May 18, 2012, 3:14 pm

When the Big Ten Network was started five years ago, it offered each member university the chance to produce up to 60 hours a year of academic programming. Since then the channel has aired thousands of hours of shows highlighting scholarly work.

But this year the network is running less academic coverage as part of a new emphasis on higher-quality broadcasts that bring in better ratings, the Associated Press reports.

“When we came up with the number of hours, we didn’t know what the schools were capable of producing,” Big Ten Commissioner Jim Delany told the news service. “Most of them didn’t have the resources to produce the shows.”

“There’s fewer hours now,” he adds, “but the ratings are better and the production value is much better—top-notch, in fact.”

The change hasn’t gone over well with some people. Kecia Lynn hosted a program produced by the University of Iowa in which she interviewed prominent authors associated with the Iowa Writers’ Workshop. That show has since been cancelled, the AP says.

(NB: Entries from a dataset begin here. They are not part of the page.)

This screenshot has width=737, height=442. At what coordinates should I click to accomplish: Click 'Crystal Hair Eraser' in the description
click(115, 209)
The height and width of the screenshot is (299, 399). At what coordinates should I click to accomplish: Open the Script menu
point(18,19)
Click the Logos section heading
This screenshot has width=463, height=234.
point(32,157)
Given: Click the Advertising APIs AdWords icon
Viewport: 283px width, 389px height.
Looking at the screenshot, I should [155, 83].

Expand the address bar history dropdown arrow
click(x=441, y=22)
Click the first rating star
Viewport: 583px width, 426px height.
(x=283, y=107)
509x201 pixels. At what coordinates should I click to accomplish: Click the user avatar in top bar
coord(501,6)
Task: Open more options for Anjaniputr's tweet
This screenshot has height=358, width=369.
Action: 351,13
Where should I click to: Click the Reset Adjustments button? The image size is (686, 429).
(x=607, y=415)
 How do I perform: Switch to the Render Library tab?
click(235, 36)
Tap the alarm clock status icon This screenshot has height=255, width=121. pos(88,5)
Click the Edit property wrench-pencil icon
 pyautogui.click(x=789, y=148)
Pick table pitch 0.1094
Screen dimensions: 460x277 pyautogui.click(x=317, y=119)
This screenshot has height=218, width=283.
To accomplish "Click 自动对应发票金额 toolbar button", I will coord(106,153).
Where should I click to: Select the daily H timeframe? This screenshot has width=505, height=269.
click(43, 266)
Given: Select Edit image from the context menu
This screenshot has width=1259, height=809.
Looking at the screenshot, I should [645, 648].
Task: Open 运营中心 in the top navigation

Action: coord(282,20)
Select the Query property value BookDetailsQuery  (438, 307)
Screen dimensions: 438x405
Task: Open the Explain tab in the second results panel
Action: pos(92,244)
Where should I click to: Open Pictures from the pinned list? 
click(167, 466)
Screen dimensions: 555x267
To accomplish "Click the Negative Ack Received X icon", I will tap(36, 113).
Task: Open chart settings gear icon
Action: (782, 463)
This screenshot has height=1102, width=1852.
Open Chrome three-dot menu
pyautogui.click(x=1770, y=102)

Instead, the network is focusing on shows like “Impact the World,” an original series that has described Big Ten universities’ work, for example, with rare brain diseases.

The Big Ten’s presidents authorized the network to spend $500,000 to hire a production company for that series, says network spokeswoman Elizabeth Conlisk. And that show’s ratings are 10 times better than the channel’s other non-sports shows.

“You can have 500 hours of programming that nobody watched, and 10 hours that people do watch that have just as many viewers,” she told The Chronicle. “Our goal is to have the highest-quality shows as possible.”